Patient engagement was measured according to the frequency of uploads of biometric data. Patients were divided into five quintiles of upload frequency, ranging from 0 uploads per day to over 1 upload per day. The first three quintiles were classified as low engagement and the fourth and fifth quintiles were labeled as high engagement.
Maximizing the Potential of Telehealth for Diabetes Patients
A total of 1,354 patients completed the three month remote patient monitoring program. The average HbA1c of all patients at baseline was 7.7%. This measure fell to 7.1% by the end of the program.
One of the most notable findings from the study was the negative correlation between baseline patient activation and post-program HbA1c. Overall, as the patient activation levels increased, post-program HbA1c decreased. This result indicates that the more empowered and confident patients felt in managing their health, the more likely they were to experience improved outcomes.
In addition, there was a negative association between the frequency of patient data uploads and post-program HbA1c. The authors of the study found that the patients who most frequently participated in remote monitoring had lower HbA1c at the end of the program. When compared to patients who only uploaded their biometric data every two days or less, the patients who uploaded at least once per day were less likely to present with HbA1c greater than 9% at the end of the program.

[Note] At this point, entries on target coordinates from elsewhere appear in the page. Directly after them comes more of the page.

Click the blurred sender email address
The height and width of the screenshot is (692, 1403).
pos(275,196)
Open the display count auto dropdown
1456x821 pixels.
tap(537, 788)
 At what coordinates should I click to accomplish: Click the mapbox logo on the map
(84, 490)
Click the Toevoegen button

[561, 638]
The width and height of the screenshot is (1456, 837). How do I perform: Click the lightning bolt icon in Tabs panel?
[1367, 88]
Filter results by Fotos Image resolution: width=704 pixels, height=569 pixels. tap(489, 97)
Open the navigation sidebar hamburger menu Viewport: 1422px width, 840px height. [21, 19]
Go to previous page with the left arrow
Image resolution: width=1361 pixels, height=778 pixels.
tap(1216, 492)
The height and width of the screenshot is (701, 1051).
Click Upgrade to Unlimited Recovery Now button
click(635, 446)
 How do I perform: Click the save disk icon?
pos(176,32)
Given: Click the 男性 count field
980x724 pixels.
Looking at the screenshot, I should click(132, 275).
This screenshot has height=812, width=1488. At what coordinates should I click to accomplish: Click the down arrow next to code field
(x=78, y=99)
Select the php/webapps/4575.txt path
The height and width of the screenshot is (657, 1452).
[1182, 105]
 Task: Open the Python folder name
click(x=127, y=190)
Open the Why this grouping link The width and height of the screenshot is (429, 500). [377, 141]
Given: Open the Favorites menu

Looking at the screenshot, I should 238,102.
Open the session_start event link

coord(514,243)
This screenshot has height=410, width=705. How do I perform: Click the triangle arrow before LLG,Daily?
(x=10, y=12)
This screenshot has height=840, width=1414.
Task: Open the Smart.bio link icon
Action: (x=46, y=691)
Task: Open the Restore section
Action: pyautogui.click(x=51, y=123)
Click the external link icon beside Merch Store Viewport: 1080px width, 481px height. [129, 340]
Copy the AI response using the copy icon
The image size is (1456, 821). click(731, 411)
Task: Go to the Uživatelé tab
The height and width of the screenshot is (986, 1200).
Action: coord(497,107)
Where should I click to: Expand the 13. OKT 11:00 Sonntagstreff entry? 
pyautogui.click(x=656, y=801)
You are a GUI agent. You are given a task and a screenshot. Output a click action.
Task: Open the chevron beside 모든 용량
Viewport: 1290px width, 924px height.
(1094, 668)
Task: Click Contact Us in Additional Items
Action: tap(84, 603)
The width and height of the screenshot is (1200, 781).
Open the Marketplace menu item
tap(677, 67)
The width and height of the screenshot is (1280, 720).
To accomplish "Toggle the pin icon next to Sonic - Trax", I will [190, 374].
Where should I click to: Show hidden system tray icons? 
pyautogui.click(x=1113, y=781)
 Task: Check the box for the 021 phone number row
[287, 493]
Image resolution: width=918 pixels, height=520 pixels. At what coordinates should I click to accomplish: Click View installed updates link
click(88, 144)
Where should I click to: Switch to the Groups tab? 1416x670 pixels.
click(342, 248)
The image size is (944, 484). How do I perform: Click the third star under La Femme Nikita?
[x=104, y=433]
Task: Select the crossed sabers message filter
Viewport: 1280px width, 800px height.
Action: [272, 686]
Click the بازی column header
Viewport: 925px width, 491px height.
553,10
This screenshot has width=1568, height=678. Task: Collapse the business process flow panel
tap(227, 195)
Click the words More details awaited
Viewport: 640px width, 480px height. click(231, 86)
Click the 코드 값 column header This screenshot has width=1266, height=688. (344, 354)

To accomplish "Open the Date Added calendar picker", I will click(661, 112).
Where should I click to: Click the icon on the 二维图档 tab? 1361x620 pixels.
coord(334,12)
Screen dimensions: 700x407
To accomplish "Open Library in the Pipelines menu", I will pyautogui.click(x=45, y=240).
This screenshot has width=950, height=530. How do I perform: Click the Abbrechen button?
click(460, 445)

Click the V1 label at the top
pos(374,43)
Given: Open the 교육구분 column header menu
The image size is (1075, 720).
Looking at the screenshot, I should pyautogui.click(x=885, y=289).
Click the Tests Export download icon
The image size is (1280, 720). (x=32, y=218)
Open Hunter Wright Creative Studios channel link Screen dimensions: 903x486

Empowering Patients to Participate in Remote Monitoring
The authors concluded that higher levels of patient activation and engagement with the remote patient monitoring technology were associated with improved patient outcomes and hypoglycemic control. These results support the development of targeted interventions that address patient activation and engagement in diabetes management. As providers begin to incorporate interventions that directly influence patient participation, we are sure to see even greater success of remote patient monitoring programs.
Su D, Michaud TL, Estabrooks P. et al. Diabetes Management Through Remote Patient Monitoring: The Importance of Patient Activation and Engagement with the Technology. Telemed J E Health. 2018 Oct 27.